On January 9, 2024, instead of focusing on all of the momentum for treatment, intervention and decriminalization created by the KJCMH and the Mental Health Summit we get a staggering bill from the house, “The Safer Kentucky Act” HB5 — that wants to criminalize homelessness-(it is estimated that around between 21–25% of homeless individuals are also seriously mentally ill (SAMHSA 2023) and 68% of all cities report that addiction is the single largest cause of homelessness (NIH 2022). The bill seeks to arrest these individuals and fine them and incarcerate them. It also returns to the worn-out refrain that being tougher on crime and increasing incarceration will create a “Safer Kentucky”, that’s exactly what we’ve been doing, and it obviously hasn’t worked so far. These issues are Public Health Issues not criminal issues!! That is why SB90 and the KJCMH came to be, to forge solutions. If we implement HB5 we would be increasing our already overwhelming burden on the Corrections System by piling on our over-crowded, and extremely understaffed jails. Moreover, our Jails and prisons are not equipped to manage seriously mental ill and addicted inmates and lack the staff and resources for doing so. We cannot punish our way out of Serious Mental Illness, addiction, poverty and trauma. Generations of failed policies should have taught us that. If we meet people where they are with intervention, treatment and community options we can stop the revolving door to the corrections system. We can Treat, Intervene, Educate, Create and Innovate our way forward as a Commonwealth. Let’s try that.
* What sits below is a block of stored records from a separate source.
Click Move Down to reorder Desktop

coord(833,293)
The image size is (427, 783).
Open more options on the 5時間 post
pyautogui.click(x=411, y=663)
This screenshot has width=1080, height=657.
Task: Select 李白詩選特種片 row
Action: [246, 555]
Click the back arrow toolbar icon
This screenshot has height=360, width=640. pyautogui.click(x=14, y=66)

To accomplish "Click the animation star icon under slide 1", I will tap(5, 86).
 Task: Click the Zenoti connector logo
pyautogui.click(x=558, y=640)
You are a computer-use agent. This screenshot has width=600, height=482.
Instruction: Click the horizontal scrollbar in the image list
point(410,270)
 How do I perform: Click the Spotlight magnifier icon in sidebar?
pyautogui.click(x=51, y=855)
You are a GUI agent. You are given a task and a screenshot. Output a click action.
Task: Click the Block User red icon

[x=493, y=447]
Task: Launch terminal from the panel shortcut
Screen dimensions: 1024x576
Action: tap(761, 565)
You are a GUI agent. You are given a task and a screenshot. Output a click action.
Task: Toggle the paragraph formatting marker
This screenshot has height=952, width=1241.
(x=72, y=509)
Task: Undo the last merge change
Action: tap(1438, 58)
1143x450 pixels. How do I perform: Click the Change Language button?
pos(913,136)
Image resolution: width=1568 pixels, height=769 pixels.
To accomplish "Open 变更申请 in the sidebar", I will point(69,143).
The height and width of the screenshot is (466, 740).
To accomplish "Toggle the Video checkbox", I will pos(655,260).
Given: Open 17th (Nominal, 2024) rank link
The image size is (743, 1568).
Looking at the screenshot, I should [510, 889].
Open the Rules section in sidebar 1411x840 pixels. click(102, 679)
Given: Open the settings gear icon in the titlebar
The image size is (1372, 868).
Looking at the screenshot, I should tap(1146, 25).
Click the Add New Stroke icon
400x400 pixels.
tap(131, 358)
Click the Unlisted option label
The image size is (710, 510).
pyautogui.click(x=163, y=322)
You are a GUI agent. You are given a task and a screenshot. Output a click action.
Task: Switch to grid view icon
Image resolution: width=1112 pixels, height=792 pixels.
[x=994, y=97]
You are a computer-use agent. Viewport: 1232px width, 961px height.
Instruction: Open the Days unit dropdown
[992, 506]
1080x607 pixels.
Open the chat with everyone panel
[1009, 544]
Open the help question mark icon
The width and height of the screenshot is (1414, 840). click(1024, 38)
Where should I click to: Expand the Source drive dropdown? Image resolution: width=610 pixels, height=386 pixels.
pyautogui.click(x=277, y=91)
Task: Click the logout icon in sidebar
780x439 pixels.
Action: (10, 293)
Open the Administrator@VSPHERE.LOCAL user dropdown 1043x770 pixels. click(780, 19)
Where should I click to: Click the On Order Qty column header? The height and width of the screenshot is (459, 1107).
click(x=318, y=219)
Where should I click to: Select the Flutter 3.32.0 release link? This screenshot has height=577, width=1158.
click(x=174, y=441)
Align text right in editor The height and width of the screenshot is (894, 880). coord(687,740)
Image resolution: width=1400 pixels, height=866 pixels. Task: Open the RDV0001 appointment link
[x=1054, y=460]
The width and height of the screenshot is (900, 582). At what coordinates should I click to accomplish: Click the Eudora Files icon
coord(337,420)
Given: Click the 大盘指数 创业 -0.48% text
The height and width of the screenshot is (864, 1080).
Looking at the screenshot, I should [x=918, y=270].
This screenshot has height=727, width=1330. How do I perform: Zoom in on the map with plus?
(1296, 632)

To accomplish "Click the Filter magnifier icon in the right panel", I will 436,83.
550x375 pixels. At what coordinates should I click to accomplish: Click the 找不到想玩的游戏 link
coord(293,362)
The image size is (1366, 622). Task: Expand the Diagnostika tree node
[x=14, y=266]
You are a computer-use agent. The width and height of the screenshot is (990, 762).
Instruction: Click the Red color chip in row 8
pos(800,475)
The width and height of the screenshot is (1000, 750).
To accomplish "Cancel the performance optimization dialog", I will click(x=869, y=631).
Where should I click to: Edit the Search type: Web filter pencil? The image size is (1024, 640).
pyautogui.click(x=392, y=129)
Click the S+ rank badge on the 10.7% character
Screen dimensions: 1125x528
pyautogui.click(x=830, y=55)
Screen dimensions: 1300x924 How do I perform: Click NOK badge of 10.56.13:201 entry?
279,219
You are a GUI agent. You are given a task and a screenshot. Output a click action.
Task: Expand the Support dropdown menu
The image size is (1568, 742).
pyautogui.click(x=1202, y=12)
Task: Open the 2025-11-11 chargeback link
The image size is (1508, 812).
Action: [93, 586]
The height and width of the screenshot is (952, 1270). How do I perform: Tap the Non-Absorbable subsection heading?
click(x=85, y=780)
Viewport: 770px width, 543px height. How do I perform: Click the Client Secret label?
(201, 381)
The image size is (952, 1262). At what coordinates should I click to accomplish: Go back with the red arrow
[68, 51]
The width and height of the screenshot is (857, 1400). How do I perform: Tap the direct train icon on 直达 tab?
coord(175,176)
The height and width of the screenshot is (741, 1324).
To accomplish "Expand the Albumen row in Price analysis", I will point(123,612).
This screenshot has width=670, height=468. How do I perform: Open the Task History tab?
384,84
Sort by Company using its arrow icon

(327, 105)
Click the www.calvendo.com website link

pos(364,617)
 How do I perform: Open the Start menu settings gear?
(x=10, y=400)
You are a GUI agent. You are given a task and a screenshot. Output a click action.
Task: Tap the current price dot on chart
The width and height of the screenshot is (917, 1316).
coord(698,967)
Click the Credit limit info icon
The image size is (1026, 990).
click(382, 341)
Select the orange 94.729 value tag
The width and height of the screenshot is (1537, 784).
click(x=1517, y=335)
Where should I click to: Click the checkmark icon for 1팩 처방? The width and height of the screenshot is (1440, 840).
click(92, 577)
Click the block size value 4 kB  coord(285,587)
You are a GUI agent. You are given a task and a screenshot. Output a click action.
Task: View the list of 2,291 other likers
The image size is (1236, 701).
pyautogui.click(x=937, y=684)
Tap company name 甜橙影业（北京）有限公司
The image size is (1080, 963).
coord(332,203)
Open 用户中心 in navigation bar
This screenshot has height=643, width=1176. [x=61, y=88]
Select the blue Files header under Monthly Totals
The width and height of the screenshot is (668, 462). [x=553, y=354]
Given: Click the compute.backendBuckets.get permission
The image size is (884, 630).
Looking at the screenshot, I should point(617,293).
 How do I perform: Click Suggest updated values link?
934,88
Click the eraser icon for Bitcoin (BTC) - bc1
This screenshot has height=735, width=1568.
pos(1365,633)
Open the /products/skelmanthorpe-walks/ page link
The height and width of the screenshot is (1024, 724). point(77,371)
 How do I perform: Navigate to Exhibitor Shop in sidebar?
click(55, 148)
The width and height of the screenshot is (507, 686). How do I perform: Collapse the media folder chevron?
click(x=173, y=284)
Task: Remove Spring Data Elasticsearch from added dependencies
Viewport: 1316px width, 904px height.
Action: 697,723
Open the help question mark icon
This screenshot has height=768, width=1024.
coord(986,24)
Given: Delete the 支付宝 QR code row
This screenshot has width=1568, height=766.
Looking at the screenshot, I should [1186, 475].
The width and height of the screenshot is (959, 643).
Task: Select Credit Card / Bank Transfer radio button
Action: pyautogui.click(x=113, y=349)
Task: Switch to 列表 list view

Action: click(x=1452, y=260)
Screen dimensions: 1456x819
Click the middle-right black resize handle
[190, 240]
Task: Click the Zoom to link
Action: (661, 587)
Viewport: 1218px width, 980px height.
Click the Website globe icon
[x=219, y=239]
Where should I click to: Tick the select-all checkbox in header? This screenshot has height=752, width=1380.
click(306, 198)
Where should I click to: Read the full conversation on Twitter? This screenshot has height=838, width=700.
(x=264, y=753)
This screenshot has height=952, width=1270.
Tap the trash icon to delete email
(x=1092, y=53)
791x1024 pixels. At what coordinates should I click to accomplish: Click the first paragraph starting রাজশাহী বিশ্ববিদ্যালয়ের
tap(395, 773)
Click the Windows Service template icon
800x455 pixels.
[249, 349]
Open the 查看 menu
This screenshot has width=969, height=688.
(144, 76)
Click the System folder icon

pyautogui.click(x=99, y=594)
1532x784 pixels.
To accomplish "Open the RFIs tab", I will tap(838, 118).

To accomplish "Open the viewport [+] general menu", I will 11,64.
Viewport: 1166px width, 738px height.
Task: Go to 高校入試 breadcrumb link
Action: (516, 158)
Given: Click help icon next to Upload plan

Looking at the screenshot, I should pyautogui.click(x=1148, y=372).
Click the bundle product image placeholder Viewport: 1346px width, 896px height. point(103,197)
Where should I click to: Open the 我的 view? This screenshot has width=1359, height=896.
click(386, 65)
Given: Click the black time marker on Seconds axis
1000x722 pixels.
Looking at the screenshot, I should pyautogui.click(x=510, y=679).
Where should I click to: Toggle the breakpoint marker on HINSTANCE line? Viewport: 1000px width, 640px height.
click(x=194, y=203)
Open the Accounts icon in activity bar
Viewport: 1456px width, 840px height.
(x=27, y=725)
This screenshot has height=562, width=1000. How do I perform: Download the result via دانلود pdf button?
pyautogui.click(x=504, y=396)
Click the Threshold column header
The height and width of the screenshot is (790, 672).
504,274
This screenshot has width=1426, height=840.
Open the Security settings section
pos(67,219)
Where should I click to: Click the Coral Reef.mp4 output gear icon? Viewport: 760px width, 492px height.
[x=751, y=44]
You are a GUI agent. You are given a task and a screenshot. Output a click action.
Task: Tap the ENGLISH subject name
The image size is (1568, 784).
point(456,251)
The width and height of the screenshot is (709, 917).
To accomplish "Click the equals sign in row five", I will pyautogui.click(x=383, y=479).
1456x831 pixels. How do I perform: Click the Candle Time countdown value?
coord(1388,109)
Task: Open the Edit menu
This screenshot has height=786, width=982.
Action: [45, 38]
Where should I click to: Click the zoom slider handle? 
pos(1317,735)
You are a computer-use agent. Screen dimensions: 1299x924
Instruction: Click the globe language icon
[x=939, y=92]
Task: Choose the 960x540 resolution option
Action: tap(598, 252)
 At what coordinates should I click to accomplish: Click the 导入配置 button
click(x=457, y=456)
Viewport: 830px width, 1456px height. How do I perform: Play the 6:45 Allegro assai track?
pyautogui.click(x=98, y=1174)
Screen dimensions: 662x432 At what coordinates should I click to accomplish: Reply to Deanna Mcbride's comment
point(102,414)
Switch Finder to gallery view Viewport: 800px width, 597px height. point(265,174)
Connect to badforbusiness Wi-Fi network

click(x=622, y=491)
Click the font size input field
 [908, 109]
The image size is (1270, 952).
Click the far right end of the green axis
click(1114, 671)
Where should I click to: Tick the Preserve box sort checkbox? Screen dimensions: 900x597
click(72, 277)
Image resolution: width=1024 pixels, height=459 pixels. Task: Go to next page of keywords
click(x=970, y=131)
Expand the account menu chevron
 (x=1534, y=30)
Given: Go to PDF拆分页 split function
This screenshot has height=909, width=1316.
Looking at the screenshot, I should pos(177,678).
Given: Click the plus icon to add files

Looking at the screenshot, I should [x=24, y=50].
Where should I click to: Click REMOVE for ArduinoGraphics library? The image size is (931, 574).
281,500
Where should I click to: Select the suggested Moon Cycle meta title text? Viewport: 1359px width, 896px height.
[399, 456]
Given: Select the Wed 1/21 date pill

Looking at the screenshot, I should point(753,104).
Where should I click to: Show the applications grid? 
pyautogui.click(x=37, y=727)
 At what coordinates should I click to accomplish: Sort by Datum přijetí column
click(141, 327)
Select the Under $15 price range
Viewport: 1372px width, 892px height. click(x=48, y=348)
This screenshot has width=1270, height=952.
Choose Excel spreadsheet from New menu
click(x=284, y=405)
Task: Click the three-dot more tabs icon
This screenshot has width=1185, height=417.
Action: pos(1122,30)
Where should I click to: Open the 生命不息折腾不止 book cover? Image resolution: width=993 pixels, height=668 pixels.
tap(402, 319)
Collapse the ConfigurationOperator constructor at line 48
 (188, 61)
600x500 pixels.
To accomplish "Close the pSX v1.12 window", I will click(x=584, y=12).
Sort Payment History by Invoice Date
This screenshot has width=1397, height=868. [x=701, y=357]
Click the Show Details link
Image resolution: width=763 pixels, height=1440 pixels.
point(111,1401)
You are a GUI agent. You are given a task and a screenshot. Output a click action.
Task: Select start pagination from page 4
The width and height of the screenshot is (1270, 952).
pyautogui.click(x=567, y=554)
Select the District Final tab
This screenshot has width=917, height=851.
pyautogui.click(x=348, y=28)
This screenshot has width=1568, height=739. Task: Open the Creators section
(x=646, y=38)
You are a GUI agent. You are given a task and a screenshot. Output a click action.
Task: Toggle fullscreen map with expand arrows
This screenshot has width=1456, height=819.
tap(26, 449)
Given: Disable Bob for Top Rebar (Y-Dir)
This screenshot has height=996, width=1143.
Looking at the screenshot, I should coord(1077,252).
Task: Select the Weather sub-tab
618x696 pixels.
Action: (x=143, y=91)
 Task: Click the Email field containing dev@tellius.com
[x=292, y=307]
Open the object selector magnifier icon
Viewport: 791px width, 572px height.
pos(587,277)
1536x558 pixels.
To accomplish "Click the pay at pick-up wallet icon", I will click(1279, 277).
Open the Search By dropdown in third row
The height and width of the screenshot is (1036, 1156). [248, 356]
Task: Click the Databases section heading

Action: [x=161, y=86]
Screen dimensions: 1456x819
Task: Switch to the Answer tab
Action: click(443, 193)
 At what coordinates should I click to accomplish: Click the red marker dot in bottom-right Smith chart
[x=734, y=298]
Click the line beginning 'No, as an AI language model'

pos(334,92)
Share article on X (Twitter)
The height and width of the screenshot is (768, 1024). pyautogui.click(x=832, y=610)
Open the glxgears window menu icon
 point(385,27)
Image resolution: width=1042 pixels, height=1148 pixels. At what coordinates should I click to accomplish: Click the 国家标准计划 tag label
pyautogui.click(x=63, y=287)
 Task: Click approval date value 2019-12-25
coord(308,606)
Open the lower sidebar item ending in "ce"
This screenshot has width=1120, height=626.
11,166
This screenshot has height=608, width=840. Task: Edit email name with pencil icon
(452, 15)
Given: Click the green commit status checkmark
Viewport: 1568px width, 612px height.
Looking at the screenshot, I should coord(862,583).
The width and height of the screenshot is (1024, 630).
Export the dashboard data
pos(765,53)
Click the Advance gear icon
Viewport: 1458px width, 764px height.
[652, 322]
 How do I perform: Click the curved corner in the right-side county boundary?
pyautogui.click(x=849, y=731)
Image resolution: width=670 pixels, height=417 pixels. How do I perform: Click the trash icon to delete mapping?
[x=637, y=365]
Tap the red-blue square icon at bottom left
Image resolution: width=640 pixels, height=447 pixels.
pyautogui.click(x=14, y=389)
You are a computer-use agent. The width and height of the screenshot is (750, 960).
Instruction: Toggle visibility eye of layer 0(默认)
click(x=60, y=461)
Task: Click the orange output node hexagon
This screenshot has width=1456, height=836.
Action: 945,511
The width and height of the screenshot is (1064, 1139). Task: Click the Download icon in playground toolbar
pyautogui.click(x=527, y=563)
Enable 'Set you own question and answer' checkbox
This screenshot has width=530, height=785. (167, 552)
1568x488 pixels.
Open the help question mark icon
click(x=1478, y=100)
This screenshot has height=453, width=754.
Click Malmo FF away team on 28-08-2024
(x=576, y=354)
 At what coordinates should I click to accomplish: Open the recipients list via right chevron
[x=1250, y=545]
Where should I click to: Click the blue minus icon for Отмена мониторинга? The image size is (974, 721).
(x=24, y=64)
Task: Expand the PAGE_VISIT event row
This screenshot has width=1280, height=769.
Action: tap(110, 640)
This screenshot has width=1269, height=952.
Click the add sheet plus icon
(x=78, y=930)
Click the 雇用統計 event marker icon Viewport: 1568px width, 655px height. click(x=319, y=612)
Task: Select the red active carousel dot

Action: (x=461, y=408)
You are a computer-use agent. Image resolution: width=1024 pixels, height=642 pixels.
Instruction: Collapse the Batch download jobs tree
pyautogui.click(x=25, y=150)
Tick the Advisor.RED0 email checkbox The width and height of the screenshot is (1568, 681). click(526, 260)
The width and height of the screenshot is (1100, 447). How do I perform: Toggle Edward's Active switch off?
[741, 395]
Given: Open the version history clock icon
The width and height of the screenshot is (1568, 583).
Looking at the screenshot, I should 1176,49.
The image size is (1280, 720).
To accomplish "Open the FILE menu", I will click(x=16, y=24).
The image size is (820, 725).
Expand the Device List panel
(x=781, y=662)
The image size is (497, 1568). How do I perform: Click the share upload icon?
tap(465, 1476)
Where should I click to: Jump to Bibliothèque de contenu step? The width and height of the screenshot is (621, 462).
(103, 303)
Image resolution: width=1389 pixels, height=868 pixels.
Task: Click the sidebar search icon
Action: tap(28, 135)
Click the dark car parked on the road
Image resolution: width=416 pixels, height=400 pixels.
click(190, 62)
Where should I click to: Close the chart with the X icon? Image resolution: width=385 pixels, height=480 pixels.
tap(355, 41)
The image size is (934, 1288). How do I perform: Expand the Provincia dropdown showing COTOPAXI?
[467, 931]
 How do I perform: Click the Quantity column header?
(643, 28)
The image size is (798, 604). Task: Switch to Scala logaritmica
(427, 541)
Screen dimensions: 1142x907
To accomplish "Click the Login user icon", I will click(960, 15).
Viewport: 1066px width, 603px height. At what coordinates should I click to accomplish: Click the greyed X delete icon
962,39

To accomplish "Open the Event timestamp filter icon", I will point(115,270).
Ask your legislators to restore the funding in the Medicaid Budget for Mobile Crisis Services.
Ask your legislators to adequately fund our Community Mental Health Centers.
Ask your legislators to invest in affordable housing, education and violence prevention programs.
Ask your legislators to adequately fund DCBS so we have an appropriate level of staffing to address these Public Health/Community based issues.
Ask your legislators to please restore money in the Judiciary Budget for expanding Mental Health Courts and AOC workers to meet the goals of the Kentucky Judicial Commission on Mental Health.
Ask your legislators to restore funding for Alternative Sentencing Workers
Ask your Senators to consider viable alternatives to criminalizing our most vulnerable citizens. Ask them to Vote NO on HB5.